A major hurdle to widespread adoption of program verification is the lack of program specifications. Temporal specifications constrain the order of occurrence of events. Satisfying them is essential for a program's correctness. We developed a dynamic analysis technique to automatically infer temporal specifications of a program. We generate execution traces of the program by running a set of test cases and then analyze the properties satisfied by traces using a set of predefined patterns. In this talk, I will first explain reasons why scaling dynamic inference techniques has proven difficult. Then I will introduce solutions that enable a dynamic inference technique to scale to large programs and work effectively with the imperfect traces typically available in industrial scenarios. I will present our approximate inference algorithm, heuristics for winnowing the large number of properties inferred to a manageable set of interesting properties, and report on experiments using inferred properties. We have implemented our dynamic analysis technique in a prototype tool called Terracotta. We evaluated it on JBoss and the Windows kernel. For JBoss, our tool showed the conformance of JBoss to the J2EE specification.
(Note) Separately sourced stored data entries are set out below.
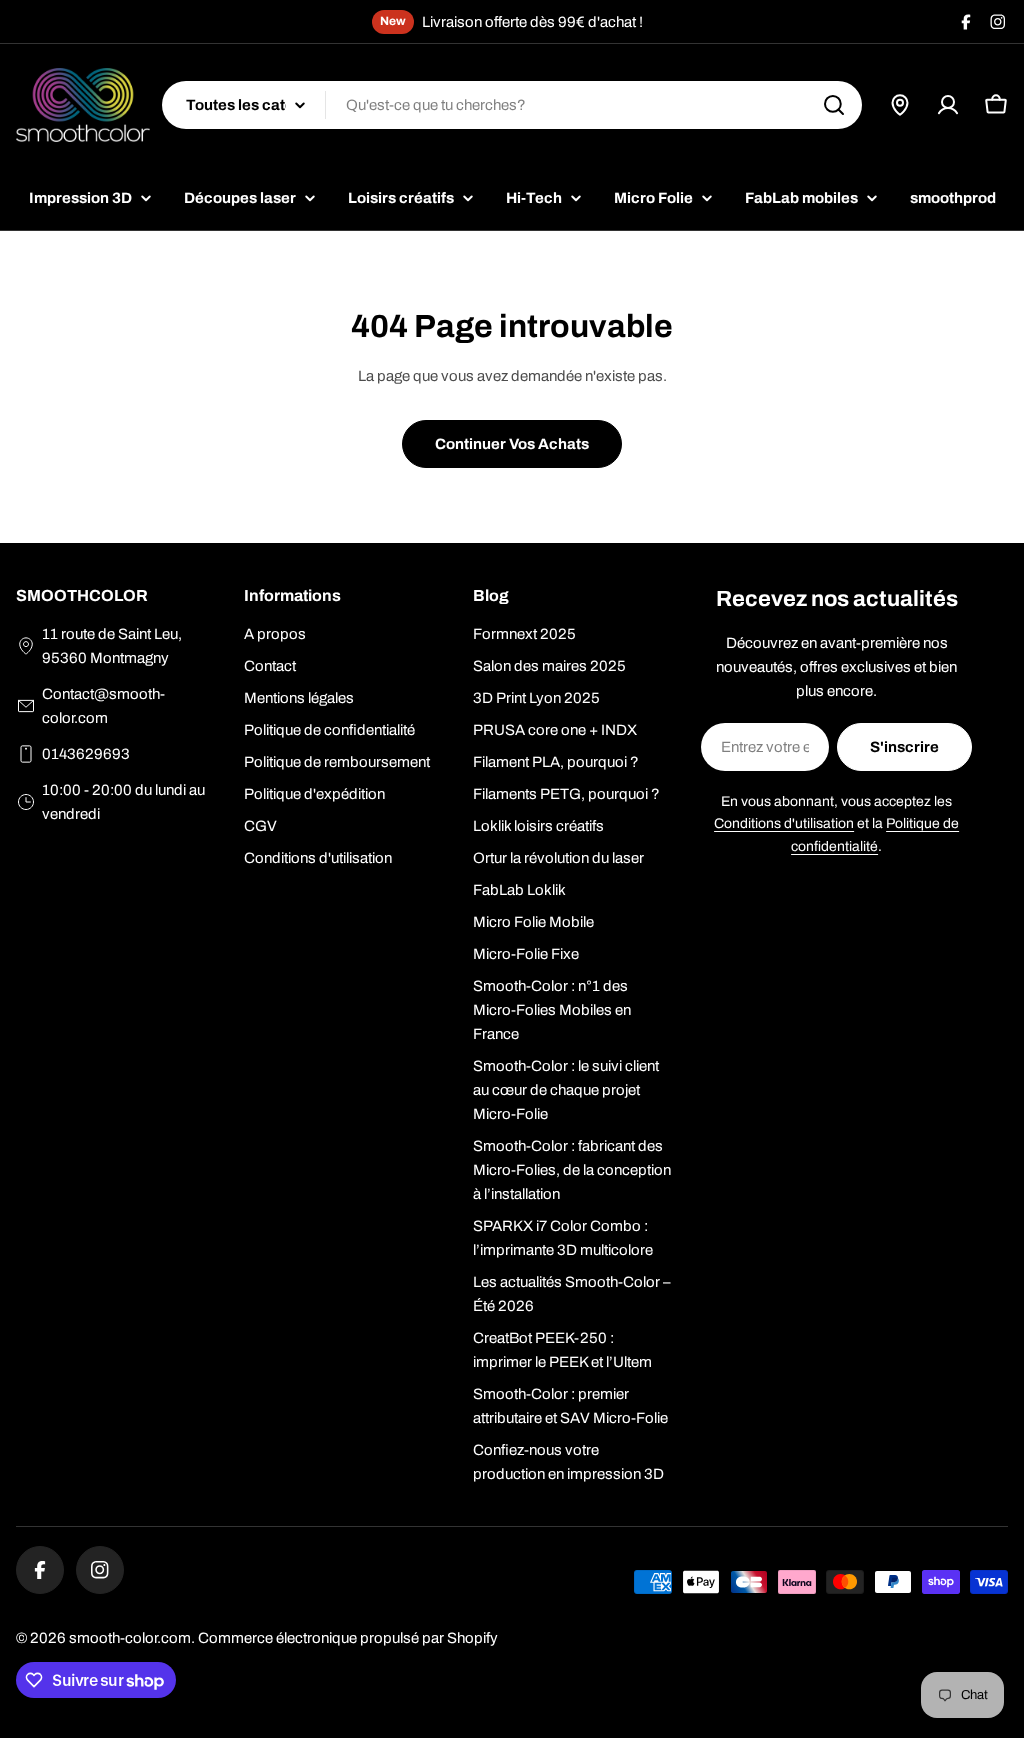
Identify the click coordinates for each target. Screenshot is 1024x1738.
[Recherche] (834, 105)
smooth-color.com (130, 1638)
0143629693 (86, 754)
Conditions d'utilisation (784, 823)
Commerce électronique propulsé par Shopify (348, 1638)
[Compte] (948, 105)
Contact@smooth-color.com (103, 706)
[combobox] (512, 105)
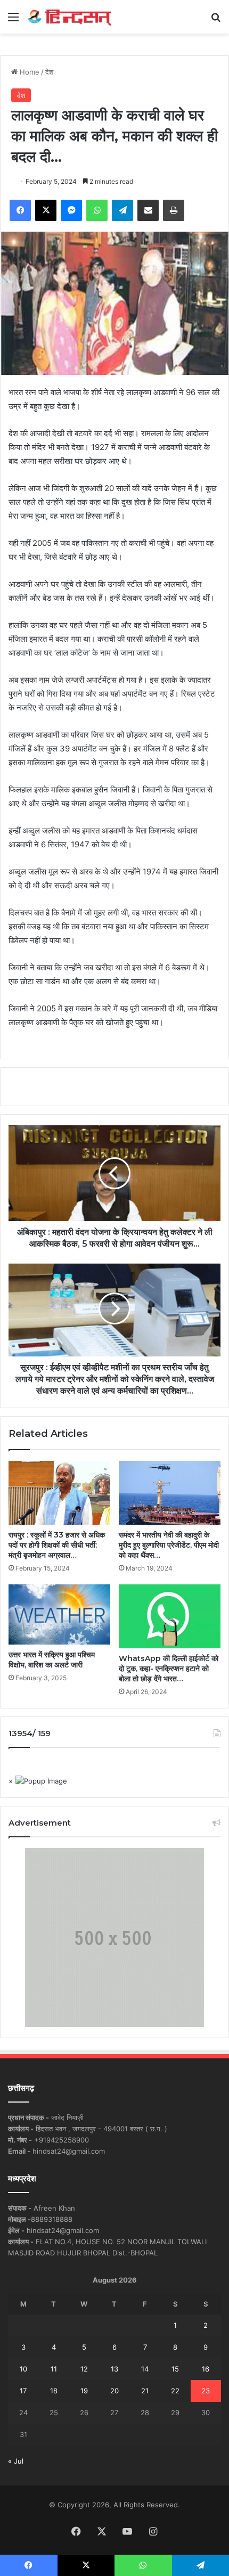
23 (205, 2390)
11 (54, 2369)
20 (114, 2390)
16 (205, 2369)
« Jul (15, 2461)
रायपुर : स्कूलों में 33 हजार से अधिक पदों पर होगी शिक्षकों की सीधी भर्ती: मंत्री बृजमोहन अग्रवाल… (57, 1545)
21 (145, 2390)
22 (175, 2390)
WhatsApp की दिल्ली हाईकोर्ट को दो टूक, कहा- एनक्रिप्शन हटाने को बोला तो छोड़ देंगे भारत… (168, 1668)
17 (23, 2390)
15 (175, 2369)
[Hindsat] (69, 16)
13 (114, 2369)
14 (145, 2369)
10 (23, 2369)
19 (84, 2390)
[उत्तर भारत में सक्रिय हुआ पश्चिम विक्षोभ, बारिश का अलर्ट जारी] (59, 1614)
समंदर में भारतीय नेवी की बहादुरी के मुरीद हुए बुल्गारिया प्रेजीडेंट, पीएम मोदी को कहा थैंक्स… (169, 1545)
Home (28, 72)
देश (49, 72)
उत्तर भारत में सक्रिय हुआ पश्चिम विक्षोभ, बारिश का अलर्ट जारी (52, 1660)
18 (54, 2390)
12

For Windows kernel, we inferred many of the properties checked by the Static Driver Verifier and discovered a significant bug in Windows by checking the inferred properties with the ESP verifier.

Slides from the talk.


Paritosh Shroff (Johns Hopkins University)
Program Analysis with Flow-Effect Types

In this talk I will present some insights of our new flow sensitive type system for higher order programming languages. Flow-effect types are a novel form of type that combine the notion of temporal ordering inherent in type effect systems, with subtype constraint systems which focus on unordered data-flow. The resulting system achieves a high level of precision by cutting very close to the operational behavior of programs. The naive type closure algorithm completely simulates expression computation, and so is undecidable. The main technical result is development of a sound and decidable closure algorithm for flow-effect types based on a novel prune-rerun technique, to achieve bounded recursion.

Slides from the talk. Joint work with Christian Skalka and Scott Smith.